Detailed narrative of event

Detailed Narrative of Events¶

(Extended Documentation for the Equifax 2017 Cybersecurity Incident and Federal Enforcement Case Study)

Table of contents¶

Overview
Pre-incident environment
Initial intrusion and discovery (2017)
Data scope and sensitivity
Public disclosure and response
Federal and state investigations
FTC and CFPB orders (2019)
Civil MDL and settlement administration

Overview¶

In September 2017, Equifax publicly disclosed a cybersecurity incident affecting tens of millions of U.S. consumers, involving credit file and related personally identifiable information held by one of the nationwide consumer reporting agencies. The incident became a defining multi-agency enforcement and private litigation event: federal regulators pursued orders requiring a strengthened information security program, assessments, and consumer redress structures; state actors pursued parallel tracks; and MDL litigation produced settlement programs for consumer claims.

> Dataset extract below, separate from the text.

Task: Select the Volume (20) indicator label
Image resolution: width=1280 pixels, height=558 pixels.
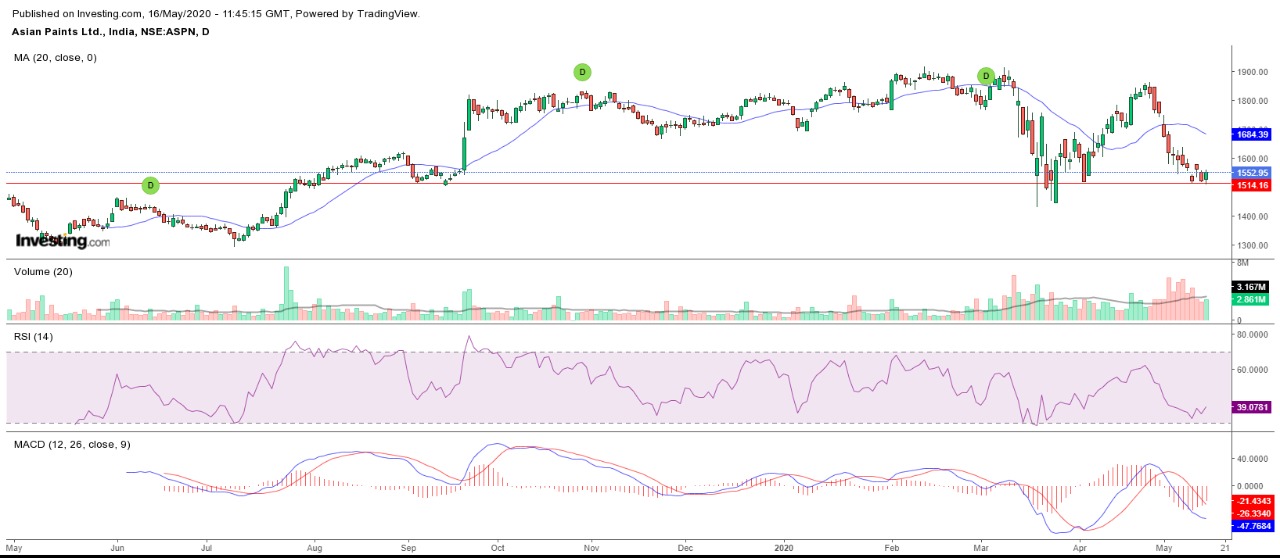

Public enforcement summaries emphasize failure to remediate a known critical vulnerability in an internet-facing application environment as a core technical failure mode enabling unauthorized access at bureau scale.

Pre-incident environment¶

Equifax maintained large-scale consumer credit databases and supporting application and infrastructure environments. Like other bureau-scale environments, Equifax’s attack surface included internet-facing services, patch management processes, and identity and access controls governing administrative access to sensitive data stores.

Initial intrusion and discovery (2017)¶

According to public summaries in FTC and CFPB materials and widespread press reporting, attackers exploited a known vulnerability for which a patch was available but not fully applied in a timely manner in the relevant application deployment. The failure enabled unauthorized access to sensitive consumer data at a scale commensurate with Equifax’s national role in credit reporting.

Data scope and sensitivity¶

Affected data categories publicly described in enforcement and reporting included names, Social Security numbers, birth dates, addresses, and other credit file elements—data suited to identity theft and fraud if misused. The sensitivity of the data magnified regulatory and litigation exposure.

Public disclosure and response¶

Equifax publicly disclosed the incident in September 2017, launched consumer-facing response programs (including credit monitoring and related offerings as described in public materials), and engaged with law enforcement and regulators. Internal forensic investigation and remediation efforts proceeded alongside external scrutiny.

Federal and state investigations¶

Multiple federal and state agencies investigated Equifax’s security practices, governance, and disclosures. Investigators examined whether Equifax maintained reasonable safeguards for the sensitivity and volume of data it held and whether governance and patch management failures reflected broader enterprise control weaknesses.

FTC and CFPB orders (2019)¶

In July 2019, the FTC entered a stipulated order requiring a strong information security program, third-party assessments, and substantial consumer redress funding mechanisms, among other provisions (see the published FTC Equifax order PDF on the FTC’s case materials). The CFPB pursued a parallel enforcement action described in public CFPB materials. Practitioners should read the orders for authoritative obligations and definitions.

Civil MDL and settlement administration¶

Consumer MDL litigation and settlement administration followed on a separate track from criminal enforcement (where applicable). 2020+ court filings and administration notices describe claims processes and distribution mechanics; consult the operative docket for deadlines and class definitions.